Direction a | Express the entries between the lines holding "How do I perform: Open" and "click(35, 149)", inclusive, as a JSON list of strings with one string per line and blank lines omitted.

Document excerpt |

★ ★ ★ ★ ★ ★ ★

Leo: As they say, if you can't measure it, you can't manage it.
[This is another theme: lack of measurement.
4/24/09] [Wait a minute, you invite people to a meeting, don't tell them the questions in advance, and then are critical that they don't have this information available immediately? In 2009, the cost of my unit's Web Office, based on salary and benefits for 3 FTEs and operating budget, was $411,180 out of a total federal budget of $31,996,000. 39:4/24/09]
[Regarding "wait a minute" above - - my apologies if you felt ambushed. We've found that it's difficult to get a handle on the specifics of Web and New Media expenses institution-wide. Do you think it's possible to come up with a defensible number in the next four weeks? Do you think we already know that number but haven't talked to the right person yet? Sounds like it's time for a call to the CFO/CIO!
[It would be interesting to see how other businesses or non-profits break out these costs. Does anyone even use an expense bucket labeled "Web technologies?" It is not just hardware, software, & IT labor, of course, but also digital content creation and marketing. How are those expense lines divided? How are the costs allocated against any generated revenue? Smoot, 4/27]
[Related specifically to what is spent on online fundraising - each year, we complete a survey for the Chronicle of Philanthropy about online fundraising and it gives us a yearly snapshot of where the Institution is. Some units only consider the cost of the donations processing tool when calculating total expenses, some factor in staff time, some don't break out online fundraising expenses from other development activities. Cost per year ranges from $300 to $250,000 with most closer to the $300 end. VH, 4/30/09]
[general discussion at ITMC, 4/29/09
NMAH draws atttention to SI budget calls
Beth S. points to performance score card, part of enterprise architecture reporting. Major IT systems. Performance tables are system specific. But now...wanting to link high level strategy down to systems. Need to roll up measurement system.
RL "this is complex and ocurrs at various layers" C.I. could say "our mission is based on this 300...." and measure entire IT/HR ecosystem.

★ ★ ★ ★ ★ ★ ★

Lines of data |
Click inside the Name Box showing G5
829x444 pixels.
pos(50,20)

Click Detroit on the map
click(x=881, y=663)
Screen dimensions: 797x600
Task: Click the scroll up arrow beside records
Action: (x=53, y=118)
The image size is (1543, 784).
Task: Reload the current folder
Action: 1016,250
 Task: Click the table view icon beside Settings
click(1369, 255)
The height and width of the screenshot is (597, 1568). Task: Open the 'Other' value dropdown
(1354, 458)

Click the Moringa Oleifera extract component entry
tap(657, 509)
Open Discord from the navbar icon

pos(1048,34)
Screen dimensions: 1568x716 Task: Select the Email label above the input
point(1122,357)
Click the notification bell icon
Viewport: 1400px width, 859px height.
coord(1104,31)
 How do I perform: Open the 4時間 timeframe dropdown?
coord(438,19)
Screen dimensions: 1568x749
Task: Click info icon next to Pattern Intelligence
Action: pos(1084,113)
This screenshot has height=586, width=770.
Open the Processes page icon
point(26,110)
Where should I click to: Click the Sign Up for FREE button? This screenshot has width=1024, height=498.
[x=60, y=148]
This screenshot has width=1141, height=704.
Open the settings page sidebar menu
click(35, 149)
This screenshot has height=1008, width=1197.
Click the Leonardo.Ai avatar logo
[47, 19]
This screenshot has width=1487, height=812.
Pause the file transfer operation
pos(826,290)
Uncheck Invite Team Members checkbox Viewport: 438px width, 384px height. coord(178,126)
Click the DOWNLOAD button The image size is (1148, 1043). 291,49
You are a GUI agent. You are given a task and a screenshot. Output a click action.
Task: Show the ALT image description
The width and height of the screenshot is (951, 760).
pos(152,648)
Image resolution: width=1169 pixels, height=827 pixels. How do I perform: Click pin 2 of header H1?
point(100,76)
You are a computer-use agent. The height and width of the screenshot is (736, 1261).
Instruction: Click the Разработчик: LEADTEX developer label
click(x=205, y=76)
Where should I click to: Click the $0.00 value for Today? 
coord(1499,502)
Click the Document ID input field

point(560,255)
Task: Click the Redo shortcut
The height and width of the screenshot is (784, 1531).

★ ★ ★ ★ ★ ★ ★

Direction b | Write out the passage of the discussion excerpt between "Leo: As they" and "to the CFO/CIO!", inclusive.

Correct response a |
[
  " How do I perform: Open the 4時間 timeframe dropdown?",
  "coord(438,19)",
  "Screen dimensions: 1568x749",
  "Task: Click info icon next to Pattern Intelligence",
  "Action: pos(1084,113)",
  "This screenshot has height=586, width=770.",
  "Open the Processes page icon",
  "point(26,110)",
  "Where should I click to: Click the Sign Up for FREE button? This screenshot has width=1024, height=498.",
  "[x=60, y=148]",
  "This screenshot has width=1141, height=704.",
  "Open the settings page sidebar menu",
  "click(35, 149)"
]

Correct response b |
Leo: As they say, if you can't measure it, you can't manage it.
[This is another theme: lack of measurement.
4/24/09] [Wait a minute, you invite people to a meeting, don't tell them the questions in advance, and then are critical that they don't have this information available immediately? In 2009, the cost of my unit's Web Office, based on salary and benefits for 3 FTEs and operating budget, was $411,180 out of a total federal budget of $31,996,000. 39:4/24/09]
[Regarding "wait a minute" above - - my apologies if you felt ambushed. We've found that it's difficult to get a handle on the specifics of Web and New Media expenses institution-wide. Do you think it's possible to come up with a defensible number in the next four weeks? Do you think we already know that number but haven't talked to the right person yet? Sounds like it's time for a call to the CFO/CIO!